_Data provided_
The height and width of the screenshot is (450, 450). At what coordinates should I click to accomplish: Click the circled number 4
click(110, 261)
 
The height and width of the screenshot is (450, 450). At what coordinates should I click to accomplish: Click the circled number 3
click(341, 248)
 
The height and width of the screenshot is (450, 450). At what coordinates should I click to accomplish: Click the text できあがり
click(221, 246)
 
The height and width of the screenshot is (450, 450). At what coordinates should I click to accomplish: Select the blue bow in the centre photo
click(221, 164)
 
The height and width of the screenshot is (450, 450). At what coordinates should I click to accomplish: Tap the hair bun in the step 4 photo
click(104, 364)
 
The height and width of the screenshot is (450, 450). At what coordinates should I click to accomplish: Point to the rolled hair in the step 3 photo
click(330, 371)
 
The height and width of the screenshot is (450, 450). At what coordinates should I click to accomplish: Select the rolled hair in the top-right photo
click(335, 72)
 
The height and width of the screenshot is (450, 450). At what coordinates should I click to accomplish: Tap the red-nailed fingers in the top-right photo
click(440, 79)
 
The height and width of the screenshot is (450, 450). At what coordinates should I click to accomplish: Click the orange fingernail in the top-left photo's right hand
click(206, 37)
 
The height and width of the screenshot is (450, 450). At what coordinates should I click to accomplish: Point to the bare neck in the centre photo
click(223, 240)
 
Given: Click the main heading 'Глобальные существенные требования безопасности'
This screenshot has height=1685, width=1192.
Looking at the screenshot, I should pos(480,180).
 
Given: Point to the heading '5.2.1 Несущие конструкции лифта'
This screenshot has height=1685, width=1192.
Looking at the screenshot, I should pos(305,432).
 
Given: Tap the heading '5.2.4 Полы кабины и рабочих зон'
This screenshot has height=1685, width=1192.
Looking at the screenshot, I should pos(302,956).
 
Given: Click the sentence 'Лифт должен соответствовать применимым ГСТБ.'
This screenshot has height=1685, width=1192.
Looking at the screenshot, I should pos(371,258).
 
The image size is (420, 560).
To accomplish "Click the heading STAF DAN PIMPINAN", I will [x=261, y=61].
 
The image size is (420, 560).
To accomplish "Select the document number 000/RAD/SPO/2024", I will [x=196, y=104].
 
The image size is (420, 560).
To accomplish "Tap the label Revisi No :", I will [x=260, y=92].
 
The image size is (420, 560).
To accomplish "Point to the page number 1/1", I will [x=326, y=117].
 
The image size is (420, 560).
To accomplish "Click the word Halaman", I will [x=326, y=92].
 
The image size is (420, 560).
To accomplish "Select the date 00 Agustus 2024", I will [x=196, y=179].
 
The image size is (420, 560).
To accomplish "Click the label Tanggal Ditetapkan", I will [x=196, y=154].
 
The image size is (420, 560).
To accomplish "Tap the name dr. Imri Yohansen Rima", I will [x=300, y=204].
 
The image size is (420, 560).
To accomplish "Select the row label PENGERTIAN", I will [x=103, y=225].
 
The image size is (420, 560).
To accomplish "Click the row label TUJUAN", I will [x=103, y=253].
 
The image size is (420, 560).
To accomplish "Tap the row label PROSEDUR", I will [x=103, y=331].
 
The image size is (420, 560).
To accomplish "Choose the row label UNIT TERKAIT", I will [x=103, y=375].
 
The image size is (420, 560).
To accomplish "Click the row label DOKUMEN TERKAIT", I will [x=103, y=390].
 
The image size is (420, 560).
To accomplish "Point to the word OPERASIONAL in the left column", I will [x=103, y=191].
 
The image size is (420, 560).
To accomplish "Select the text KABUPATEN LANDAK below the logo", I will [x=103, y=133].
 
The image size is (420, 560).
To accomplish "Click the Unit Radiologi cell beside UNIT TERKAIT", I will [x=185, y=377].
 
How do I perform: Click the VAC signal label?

_Problem description_
Pull out each line of the records above that contains the word "right". Case counts, so match capitals and lowercase letters exactly.

_Result of this exercise_
The height and width of the screenshot is (450, 450). At what coordinates should I click to accomplish: Select the rolled hair in the top-right photo
The height and width of the screenshot is (450, 450). At what coordinates should I click to accomplish: Tap the red-nailed fingers in the top-right photo
The height and width of the screenshot is (450, 450). At what coordinates should I click to accomplish: Click the orange fingernail in the top-left photo's right hand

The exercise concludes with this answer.